An informative essay by two of Colombia’s leading authorities in the field, Drs. Luis Martínez Delgado and Sergio Elías Ortiz, precedes this important compilation of Bogotá newspapers from the dawn of the independence movement.

When the creoles in Santa Fé de Bogotá successfully disavowed the rule of the Peninsular Council of Regency, expelled their viceroy, Antonio Amar y Borbón, and established their own junta after July 20, 1810, they appointed Manuel del Socorro Rodríguez (1754-1819), Cuban-born intellectual, editor of their nascent junta’s first newspaper, La Constitución Feliz.
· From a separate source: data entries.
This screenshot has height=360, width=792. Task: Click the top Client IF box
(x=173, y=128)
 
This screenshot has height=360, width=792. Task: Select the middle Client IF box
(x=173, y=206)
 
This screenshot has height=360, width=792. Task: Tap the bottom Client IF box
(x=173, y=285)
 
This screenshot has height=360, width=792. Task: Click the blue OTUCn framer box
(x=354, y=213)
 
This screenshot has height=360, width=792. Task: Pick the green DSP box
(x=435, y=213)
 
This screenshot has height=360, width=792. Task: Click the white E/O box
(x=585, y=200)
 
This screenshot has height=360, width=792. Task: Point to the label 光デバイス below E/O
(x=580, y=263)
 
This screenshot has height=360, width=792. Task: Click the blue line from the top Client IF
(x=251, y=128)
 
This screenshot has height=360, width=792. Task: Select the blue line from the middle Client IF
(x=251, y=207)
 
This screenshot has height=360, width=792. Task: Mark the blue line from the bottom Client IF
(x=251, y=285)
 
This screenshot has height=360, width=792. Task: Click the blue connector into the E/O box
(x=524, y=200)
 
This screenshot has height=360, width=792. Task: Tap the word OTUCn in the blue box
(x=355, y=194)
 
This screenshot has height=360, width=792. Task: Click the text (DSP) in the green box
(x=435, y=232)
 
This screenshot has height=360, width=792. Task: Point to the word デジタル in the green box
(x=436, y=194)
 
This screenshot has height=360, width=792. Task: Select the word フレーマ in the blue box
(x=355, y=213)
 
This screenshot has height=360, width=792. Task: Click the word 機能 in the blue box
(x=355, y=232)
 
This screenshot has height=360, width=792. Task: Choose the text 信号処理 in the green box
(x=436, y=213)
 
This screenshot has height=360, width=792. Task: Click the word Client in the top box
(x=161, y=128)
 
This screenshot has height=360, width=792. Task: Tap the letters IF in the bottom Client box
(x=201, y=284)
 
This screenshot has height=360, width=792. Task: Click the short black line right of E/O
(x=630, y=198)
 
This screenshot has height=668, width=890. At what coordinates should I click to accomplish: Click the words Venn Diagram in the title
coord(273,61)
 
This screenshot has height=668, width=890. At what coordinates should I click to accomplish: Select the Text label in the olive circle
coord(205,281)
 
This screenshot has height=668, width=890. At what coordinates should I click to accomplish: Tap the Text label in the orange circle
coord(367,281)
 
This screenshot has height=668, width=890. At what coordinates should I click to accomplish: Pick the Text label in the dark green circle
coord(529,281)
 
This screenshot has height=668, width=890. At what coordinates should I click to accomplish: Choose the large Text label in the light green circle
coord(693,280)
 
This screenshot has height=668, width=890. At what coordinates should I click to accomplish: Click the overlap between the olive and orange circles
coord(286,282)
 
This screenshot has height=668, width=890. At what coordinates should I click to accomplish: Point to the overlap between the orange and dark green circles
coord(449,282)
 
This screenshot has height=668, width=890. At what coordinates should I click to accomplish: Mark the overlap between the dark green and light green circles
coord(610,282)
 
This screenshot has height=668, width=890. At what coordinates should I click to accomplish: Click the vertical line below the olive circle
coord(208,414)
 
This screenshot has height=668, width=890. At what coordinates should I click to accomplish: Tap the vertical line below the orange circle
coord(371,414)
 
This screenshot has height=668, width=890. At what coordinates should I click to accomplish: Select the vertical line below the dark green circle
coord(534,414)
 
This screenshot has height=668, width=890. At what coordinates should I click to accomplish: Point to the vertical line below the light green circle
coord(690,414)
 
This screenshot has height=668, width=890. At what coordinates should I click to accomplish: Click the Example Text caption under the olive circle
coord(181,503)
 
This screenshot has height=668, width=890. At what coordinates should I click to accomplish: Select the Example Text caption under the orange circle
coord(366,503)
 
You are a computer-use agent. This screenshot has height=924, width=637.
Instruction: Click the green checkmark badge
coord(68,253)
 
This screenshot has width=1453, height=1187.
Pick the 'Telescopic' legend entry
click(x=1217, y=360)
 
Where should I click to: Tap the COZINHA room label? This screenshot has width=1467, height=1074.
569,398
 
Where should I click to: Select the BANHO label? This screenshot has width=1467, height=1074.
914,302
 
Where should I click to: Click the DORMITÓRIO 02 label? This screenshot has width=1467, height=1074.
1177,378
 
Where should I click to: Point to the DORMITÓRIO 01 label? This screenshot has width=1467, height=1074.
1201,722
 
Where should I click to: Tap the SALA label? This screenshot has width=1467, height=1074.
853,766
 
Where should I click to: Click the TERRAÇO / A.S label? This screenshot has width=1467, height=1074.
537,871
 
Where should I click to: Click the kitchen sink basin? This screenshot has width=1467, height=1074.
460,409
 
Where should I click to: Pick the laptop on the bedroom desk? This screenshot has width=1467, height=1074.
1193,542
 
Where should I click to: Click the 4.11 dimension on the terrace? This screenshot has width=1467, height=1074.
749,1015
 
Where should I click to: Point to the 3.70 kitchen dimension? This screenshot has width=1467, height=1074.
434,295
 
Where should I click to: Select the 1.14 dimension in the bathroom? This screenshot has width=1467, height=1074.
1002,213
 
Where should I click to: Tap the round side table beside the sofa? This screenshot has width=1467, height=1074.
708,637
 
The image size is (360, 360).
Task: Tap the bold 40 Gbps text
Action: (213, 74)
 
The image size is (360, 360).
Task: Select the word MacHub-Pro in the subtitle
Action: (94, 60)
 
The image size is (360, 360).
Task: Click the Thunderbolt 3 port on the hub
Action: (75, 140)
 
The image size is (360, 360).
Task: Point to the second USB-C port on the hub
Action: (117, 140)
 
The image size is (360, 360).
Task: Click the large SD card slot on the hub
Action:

Only a single issue of the Constitución appeared, that of August 17, 1810, and its tone seemed far too diffident and timid of Peninsular authority to suit the more radical minority among the junta members.

Thus, Rodríguez’s periodical was replaced by a more stridentvoiced organ, the bi-weekly Diario Político de Santafe de Bogotá, edited by Joaquín Camacho (1776-1816) and Francisco José de Caldas (1771-1816). The Diario Político, a far greater deliberate effort at apologetic propaganda, was to appear in a total of forty-six numbers plus seven supplemental issues, from August 27, 1810 to February 1, 1811. While maintaining the fiction of loyalty to the imprisoned Ferdinand VII, the Diario went to great lengths in informing its readers of the events of July 20th and succeeding weeks. With fervent enthusiasm, its editors sought to win mass creole support for the Bogotá junta throughout the entire viceroyalty and argued vehemently against the local divisions and sectional rivalries which plagued New Granada’s First Republic during the 1810-1816 epoch.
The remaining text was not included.